Page 175-177: The Three Elements of the State:

We are used to speaking of "the state" as a single entity but actually, I think, modern states are better seen as the confluence of three different elements, whose historical origins are quite distinct, have no intrinsic relation with one another, and may already be in the process of finally drifting apart.

I will call these sovereignty, administration and politics.

Sovereignty is usually taken to be the defining feature of the state: a sovereign state is one whose ruler claims a monopoly over the legitimate use of violence within a given territory. Most governments in the ancient world, or for that matter in the middle Ages, never claimed sovereignty in this sense. Nor would it have occurred to them to think so: this was the logic of conquering empires, not of any sort of civilized community.
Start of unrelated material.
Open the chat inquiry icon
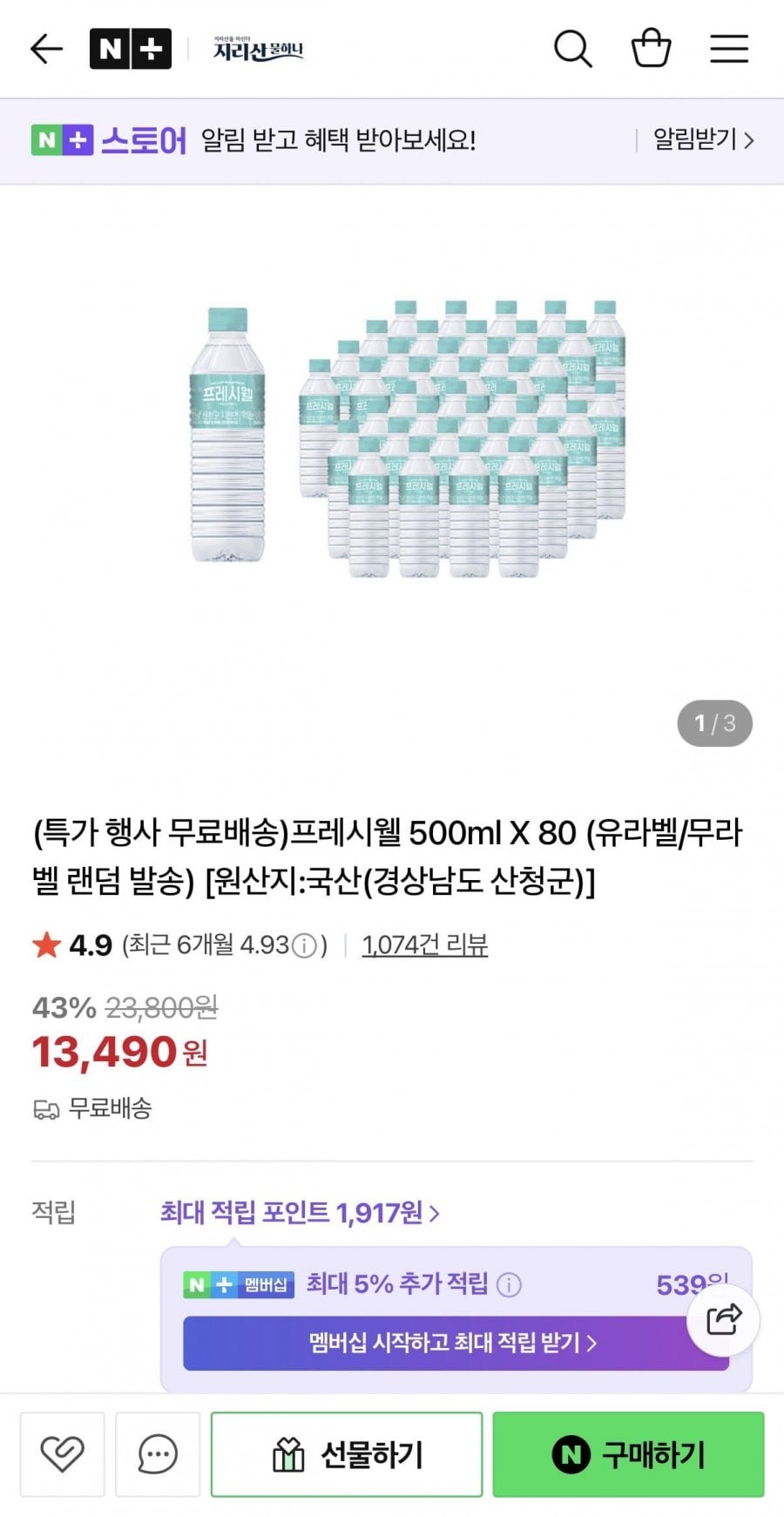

The second principle is administration, which can and often does exist without any center of power to enforce its decisions. It could also, of course, simply be referred to as bureaucracy. in fact, most recent archeological evidence from Mesopotamia indicates that bureaucratic techniques emerged not just before sovereign states, but even before the existence of the first cities. They were not invented to manage scale, as ways of organizing societies that became too big for face-to-face interaction. Rather, they seem to have been what encouraged people to assemble in such large communities to begin with. At least, this is what the record seems to show. the standardization of products, storage, certification, record-keeping, redistribution and accounting all seem to have emerged in small towns along the Tigris and Euphrates and its tributaries in the fifth millennium BC, a thousand years before the "urban revolution". We don't really know how or why; we don't even know whether there were actual bureaucrats (in the sense of a distinct class of trained officeholders) or whether we are simply talking about the emergence of bureaucratic techniques. But by the time historical records kick in there certainly are: we find vast temple and palace complexes with a hierarchy of trained scribes carefully registering and allocating resources of every sort.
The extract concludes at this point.